Doran operates PlugIn Stations Online, which sells and installs electric vehicle charging stations across the Northeast.
He purchased the dormant plant in April 2020. It generates continuous hydroelectric power of 160 kilowatts, relatively small, but he is selling the power into the grid through National Grid.
Eventually, he plans to feed the power into the village of Valatie, as well as for local electric vehicle charging stations.
Doran worked with former owners Fred and Bob Munch, and Clevenstine Engineering.
It’s unclear why the previous buyers of the plant, a Las Vegas-based investment firm, didn’t run the facility.
Cryptocurrency miners use high-powered purpose-built computers to unlock the complex mathematical formulas that create cryptocurrency, or on-line money such as Bitcoin. The cryptocurrency can be sold for real dollars.
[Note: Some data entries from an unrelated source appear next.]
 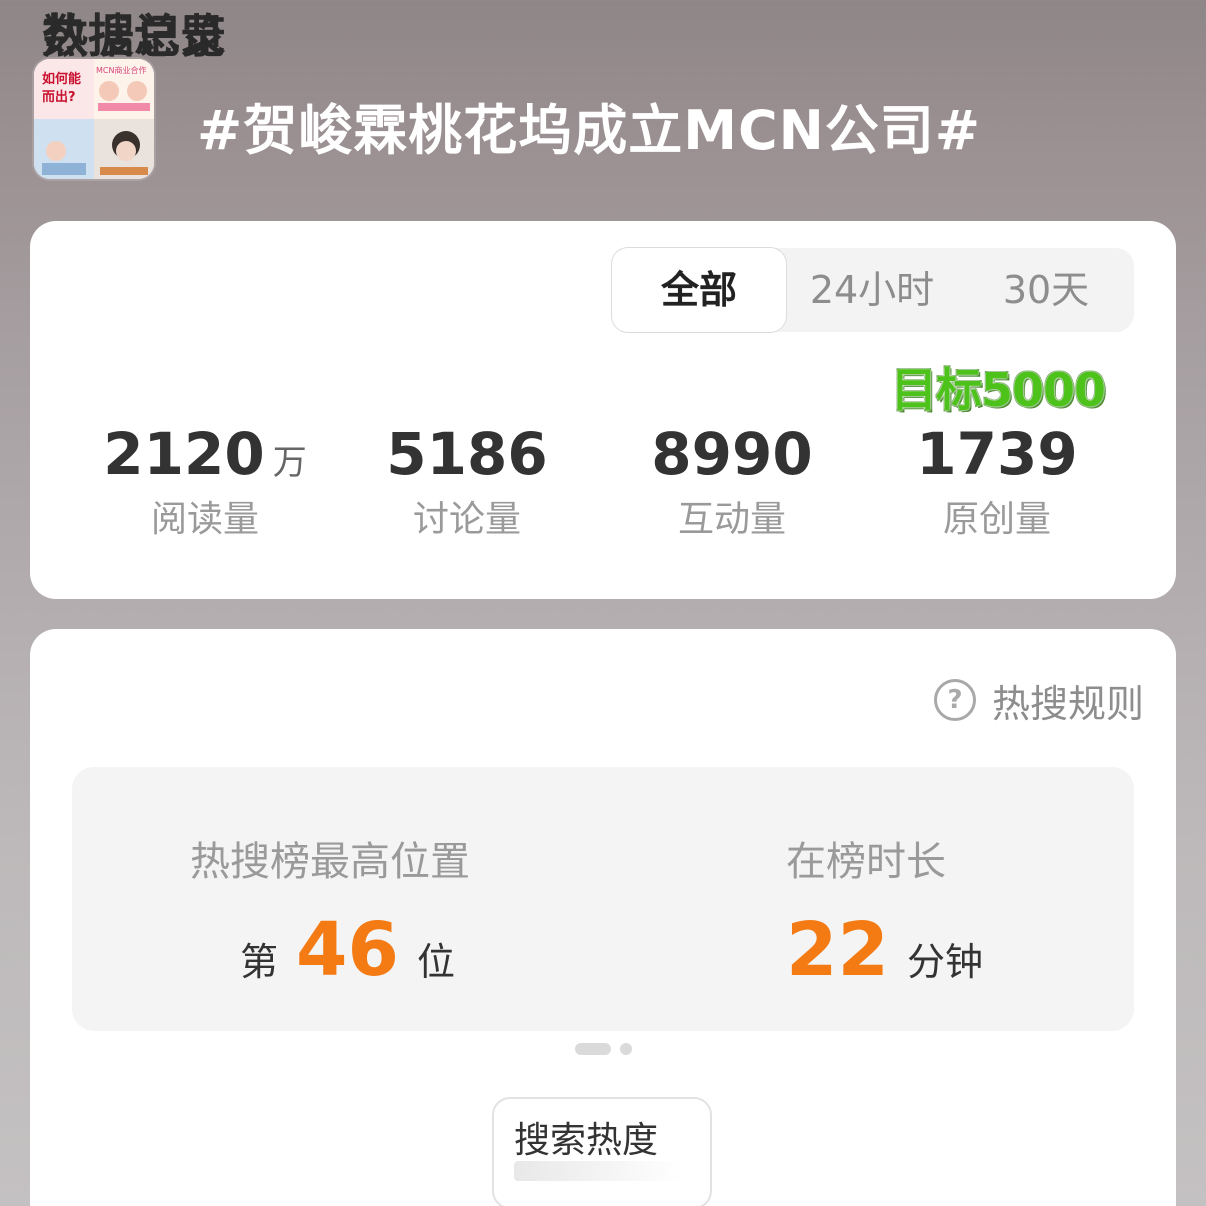 I want to click on stat-discussions: 5186 讨论量, so click(x=467, y=481).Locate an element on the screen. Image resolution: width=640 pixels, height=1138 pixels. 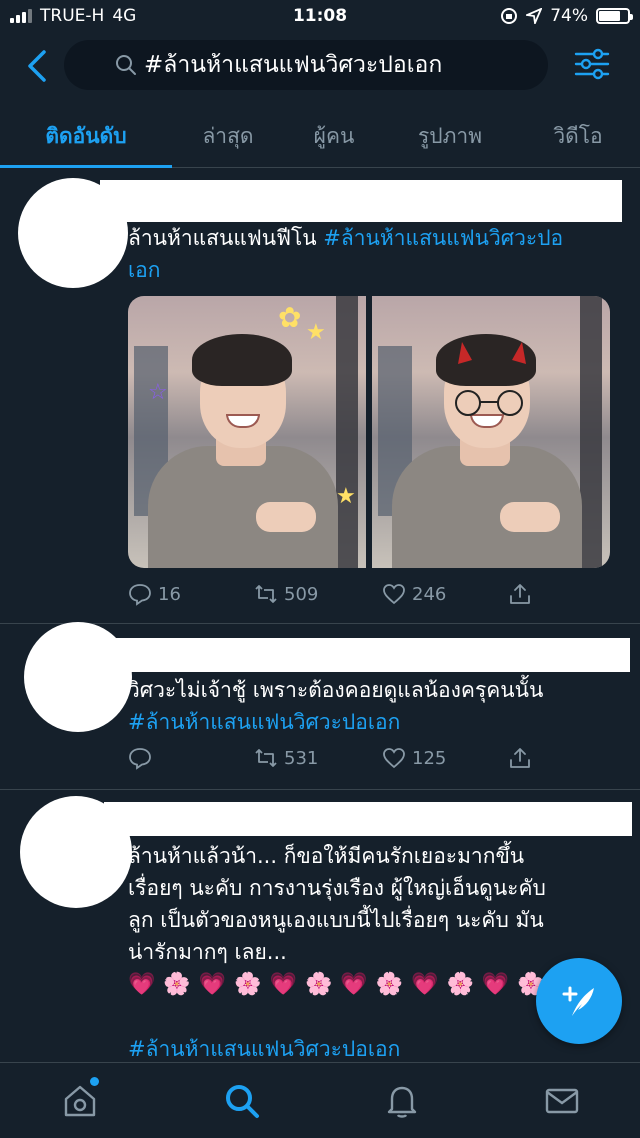
like-button: 246 is located at coordinates (414, 594).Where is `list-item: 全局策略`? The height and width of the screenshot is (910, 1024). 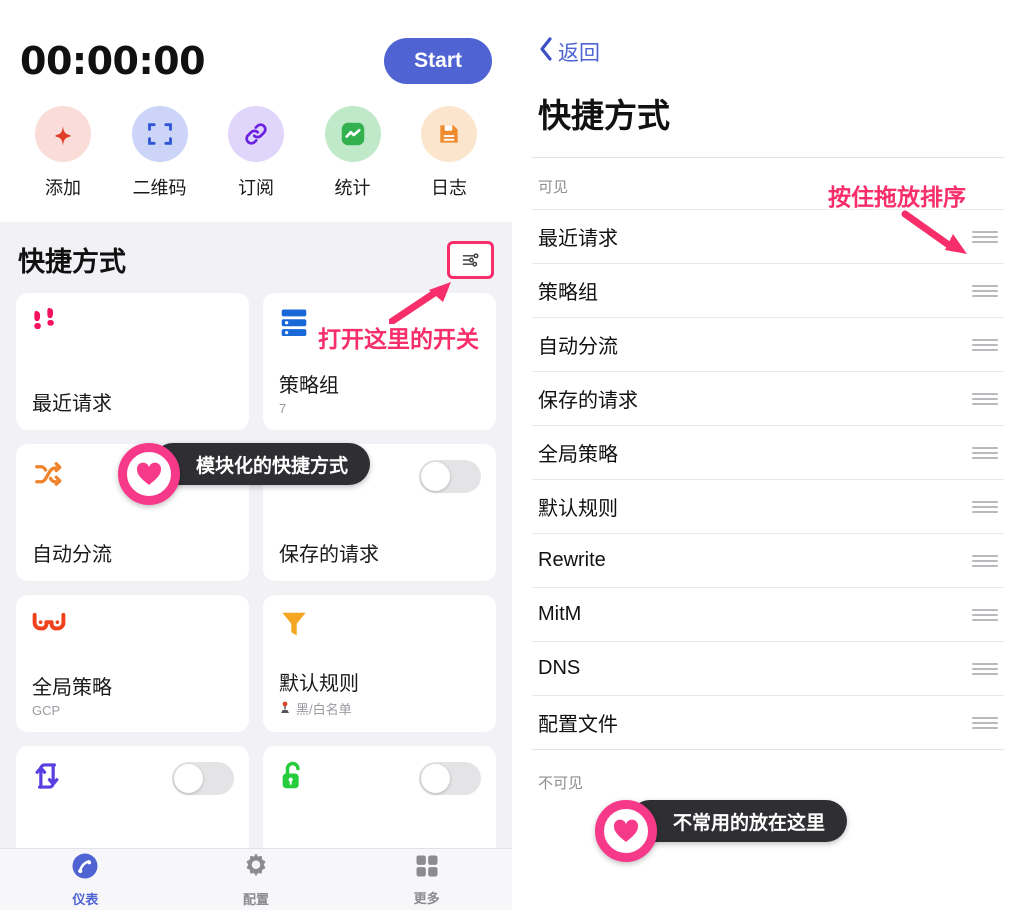 list-item: 全局策略 is located at coordinates (768, 452).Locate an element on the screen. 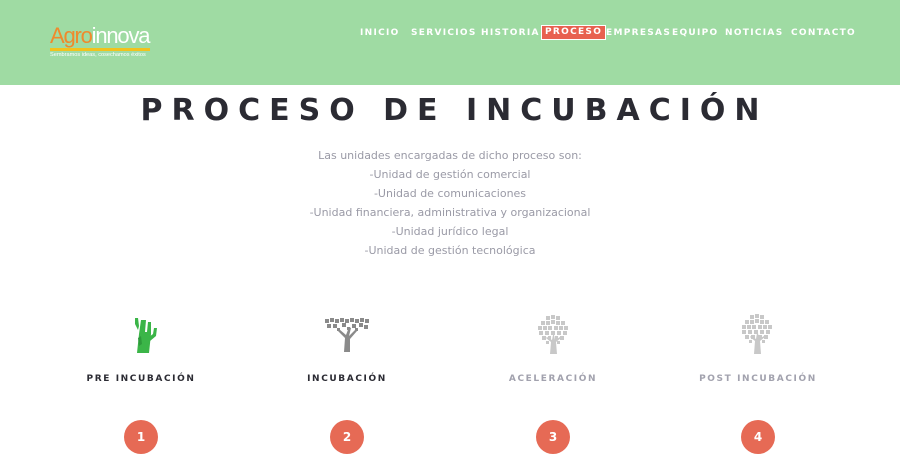  nav-equipo: EQUIPO is located at coordinates (696, 33).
Crypto mining has become controversial with environmentalists because of the high levels of electricity needed to power the computers. Miners are constantly on the lookout for sources of low-cost power.
Last year, for instance, a natural gas power plant in the Finger Lakes community of Dresden, Greenridge Generation, installed a crypto mining operation at the facility. That way, they are able to use their own power to run their computers.
And three years ago, a number of cryptocurrency miners set up shop in Plattsburgh, to take advantage of they city’s low-cost power thanks to an allotment from the quasi-public hydroelectric dams that operate in northern New York. Cryptocurrency miners also operate in the Buffalo area, which has access to low cost hydropower as well.